Exercise brief: Write the next part of the text about keeping neighborhood cats out of flower pots, picking up after its last sentence.

Reading text:
Start of Block

As soon as we in my community sense the danger of frost has passed, we don gloves, grab tools, and take to our yards.
Some plant gardens; others plant shrubs and flowers.
My house falls into the flower camp.
Recently, I labored over the planting of Snapdragons, Periwinkle, Geraniums, Dianthus, Begonia, Petunia, Hibiscus, and Mandevilla.
Mom says I have a “green thumb.” Plants seem to like me — and generally do well once I’ve placed them in soil or pots.
But the morning after my planting spree, I went outside to check on “the babies,” and what did I see but freshly dug holes in the soil! And what did I smell but the distinctive
scent stench of cat urine!
Now, my neighbor has cats — several of them — and they roam free, terrorizing baby bunnies and birds, while professing a fondness for my flower pots as their personal toilet.
Totally unacceptable, I’m telling you!
So I took to Twitter to find out how to repel them without hurting them. And one of my friends was kind enough to link me to a site showing that cats don’t like the smell of citrus.
Well, I busted out a fresh orange for lunch, ate the “meat,” chopped up the leftover peeling into small bits, and applied the pieces liberally to the surface of my pots.

End of Block

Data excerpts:
Start of Block

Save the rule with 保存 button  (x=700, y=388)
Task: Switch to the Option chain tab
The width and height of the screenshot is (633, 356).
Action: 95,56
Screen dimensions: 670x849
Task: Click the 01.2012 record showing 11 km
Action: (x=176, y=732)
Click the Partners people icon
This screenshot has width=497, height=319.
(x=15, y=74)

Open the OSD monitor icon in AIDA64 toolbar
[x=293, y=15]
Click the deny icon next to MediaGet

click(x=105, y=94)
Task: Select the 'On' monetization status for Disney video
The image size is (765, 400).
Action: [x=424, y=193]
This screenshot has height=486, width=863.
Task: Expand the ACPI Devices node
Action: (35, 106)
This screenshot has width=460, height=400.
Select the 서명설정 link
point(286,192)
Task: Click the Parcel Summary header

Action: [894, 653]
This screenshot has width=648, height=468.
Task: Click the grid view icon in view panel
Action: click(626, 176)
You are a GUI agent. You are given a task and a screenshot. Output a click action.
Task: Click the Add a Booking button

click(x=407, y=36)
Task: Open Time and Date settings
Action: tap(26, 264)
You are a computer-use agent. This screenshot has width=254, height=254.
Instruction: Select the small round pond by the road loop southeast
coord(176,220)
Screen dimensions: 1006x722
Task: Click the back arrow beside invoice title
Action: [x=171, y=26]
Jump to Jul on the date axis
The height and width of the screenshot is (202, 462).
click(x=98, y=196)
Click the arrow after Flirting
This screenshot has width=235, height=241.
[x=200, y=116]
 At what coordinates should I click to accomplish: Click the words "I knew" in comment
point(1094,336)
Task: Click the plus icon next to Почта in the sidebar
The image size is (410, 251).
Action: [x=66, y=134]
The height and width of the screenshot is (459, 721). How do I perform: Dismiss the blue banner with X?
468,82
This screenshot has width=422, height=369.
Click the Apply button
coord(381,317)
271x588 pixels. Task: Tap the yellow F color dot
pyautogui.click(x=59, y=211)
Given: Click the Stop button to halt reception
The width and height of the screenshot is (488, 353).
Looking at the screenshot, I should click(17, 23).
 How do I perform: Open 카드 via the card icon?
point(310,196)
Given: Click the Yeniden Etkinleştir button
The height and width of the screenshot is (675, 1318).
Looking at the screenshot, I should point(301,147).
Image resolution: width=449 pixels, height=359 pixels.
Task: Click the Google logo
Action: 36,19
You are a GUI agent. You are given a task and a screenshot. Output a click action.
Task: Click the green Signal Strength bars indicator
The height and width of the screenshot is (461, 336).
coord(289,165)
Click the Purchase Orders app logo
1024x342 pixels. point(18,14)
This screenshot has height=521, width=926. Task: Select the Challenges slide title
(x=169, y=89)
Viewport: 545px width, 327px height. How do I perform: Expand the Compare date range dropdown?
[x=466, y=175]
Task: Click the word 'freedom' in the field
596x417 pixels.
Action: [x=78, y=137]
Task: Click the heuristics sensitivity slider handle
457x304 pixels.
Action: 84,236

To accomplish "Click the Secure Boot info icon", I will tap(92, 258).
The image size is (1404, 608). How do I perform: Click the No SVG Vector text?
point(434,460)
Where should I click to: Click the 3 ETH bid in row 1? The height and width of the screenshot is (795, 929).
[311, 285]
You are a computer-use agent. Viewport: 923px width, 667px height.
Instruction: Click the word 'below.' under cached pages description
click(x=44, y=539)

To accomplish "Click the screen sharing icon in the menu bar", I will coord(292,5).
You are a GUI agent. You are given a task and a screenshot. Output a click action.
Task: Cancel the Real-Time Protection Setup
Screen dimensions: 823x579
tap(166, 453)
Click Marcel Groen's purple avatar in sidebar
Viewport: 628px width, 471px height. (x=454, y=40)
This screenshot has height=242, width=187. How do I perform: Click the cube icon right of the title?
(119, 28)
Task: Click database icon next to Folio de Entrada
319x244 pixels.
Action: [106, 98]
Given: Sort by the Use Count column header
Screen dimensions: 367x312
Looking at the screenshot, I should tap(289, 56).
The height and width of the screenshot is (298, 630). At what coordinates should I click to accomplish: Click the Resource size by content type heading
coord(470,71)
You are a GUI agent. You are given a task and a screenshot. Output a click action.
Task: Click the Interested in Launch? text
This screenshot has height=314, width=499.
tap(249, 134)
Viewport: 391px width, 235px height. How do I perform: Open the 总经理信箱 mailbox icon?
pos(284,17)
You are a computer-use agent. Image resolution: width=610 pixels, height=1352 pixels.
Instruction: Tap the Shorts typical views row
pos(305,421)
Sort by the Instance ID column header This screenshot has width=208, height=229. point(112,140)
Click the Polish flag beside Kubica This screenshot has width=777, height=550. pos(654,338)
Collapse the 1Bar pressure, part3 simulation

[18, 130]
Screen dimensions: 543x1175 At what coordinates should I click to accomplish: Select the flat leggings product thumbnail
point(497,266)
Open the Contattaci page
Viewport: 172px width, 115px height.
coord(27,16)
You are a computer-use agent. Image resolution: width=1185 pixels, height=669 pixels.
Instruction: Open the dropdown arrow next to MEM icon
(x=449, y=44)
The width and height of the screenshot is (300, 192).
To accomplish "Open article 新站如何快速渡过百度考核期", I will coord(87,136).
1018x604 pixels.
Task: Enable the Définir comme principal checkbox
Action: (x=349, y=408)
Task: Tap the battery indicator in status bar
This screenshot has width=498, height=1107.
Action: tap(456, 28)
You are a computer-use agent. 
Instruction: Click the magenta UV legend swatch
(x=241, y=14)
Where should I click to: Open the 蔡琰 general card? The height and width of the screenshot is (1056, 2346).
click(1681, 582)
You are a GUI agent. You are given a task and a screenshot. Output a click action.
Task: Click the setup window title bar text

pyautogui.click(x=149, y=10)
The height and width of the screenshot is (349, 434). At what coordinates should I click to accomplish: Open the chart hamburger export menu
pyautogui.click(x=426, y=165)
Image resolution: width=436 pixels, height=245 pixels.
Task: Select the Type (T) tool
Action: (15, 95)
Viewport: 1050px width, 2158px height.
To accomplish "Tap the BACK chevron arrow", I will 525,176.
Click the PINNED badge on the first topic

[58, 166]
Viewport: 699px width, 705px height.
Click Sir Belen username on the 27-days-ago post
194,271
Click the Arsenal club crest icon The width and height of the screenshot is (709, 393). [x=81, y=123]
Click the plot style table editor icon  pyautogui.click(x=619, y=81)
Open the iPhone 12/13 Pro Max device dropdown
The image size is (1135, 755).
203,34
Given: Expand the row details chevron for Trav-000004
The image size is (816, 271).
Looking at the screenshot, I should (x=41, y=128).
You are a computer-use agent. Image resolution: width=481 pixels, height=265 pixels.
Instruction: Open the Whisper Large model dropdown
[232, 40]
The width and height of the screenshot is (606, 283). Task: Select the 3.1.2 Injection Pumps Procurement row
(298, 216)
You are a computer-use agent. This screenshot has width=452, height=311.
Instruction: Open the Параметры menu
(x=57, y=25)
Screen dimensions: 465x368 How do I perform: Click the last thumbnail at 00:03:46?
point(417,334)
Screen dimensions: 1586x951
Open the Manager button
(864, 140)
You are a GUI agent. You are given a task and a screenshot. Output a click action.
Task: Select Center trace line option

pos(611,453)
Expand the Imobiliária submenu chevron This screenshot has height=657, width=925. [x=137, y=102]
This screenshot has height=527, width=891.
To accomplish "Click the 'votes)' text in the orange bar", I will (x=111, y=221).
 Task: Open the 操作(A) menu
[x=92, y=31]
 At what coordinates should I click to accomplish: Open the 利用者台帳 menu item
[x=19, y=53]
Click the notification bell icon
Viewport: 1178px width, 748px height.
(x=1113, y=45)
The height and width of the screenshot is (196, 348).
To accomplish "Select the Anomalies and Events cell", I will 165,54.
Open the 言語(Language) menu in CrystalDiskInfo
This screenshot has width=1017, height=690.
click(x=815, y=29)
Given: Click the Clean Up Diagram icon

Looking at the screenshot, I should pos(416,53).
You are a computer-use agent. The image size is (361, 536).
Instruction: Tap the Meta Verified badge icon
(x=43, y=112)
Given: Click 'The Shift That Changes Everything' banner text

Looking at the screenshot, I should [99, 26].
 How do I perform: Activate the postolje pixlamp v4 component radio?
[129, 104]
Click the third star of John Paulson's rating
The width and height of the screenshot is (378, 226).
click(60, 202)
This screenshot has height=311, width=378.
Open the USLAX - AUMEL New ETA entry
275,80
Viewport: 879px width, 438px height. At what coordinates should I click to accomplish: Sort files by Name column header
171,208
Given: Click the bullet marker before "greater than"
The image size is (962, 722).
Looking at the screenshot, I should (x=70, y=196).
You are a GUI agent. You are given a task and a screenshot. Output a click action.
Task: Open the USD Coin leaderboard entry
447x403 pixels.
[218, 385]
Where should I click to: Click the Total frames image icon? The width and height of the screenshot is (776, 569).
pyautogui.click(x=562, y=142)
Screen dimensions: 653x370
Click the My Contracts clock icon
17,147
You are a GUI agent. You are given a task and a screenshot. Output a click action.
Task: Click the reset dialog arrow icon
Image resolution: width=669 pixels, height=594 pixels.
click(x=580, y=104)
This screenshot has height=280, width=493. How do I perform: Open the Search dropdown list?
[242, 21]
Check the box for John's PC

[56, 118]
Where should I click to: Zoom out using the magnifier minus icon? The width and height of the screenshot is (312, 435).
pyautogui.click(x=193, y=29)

End of Block

Answer to the problem:
(Okay, I can already hear you making fun of my planting — no, I did NOT use a ruler to put these Vincas equidistant in this square pot!! It’s a Virgo-thing, and honestly, it’s easier going with it than fighting the inclination!)
Thus far, the citrus seems to be working. Despite my intense scrutiny, I’ve not found any more freshly-dug holes in my flowers’ soil, and the odor of cat urine has dissipated.
Still, I’m reserving judgment until I know for sure. Because maybe it’s not cats after all, you know.
Maybe it’s squirrels.
I’ve tried to be kind. Patient, even. But I’m not taking this lying down — I didn’t do all that work so interlopers could come along and make a mess of things.
My next option is to spend the night on the front porch with a water gun, ha!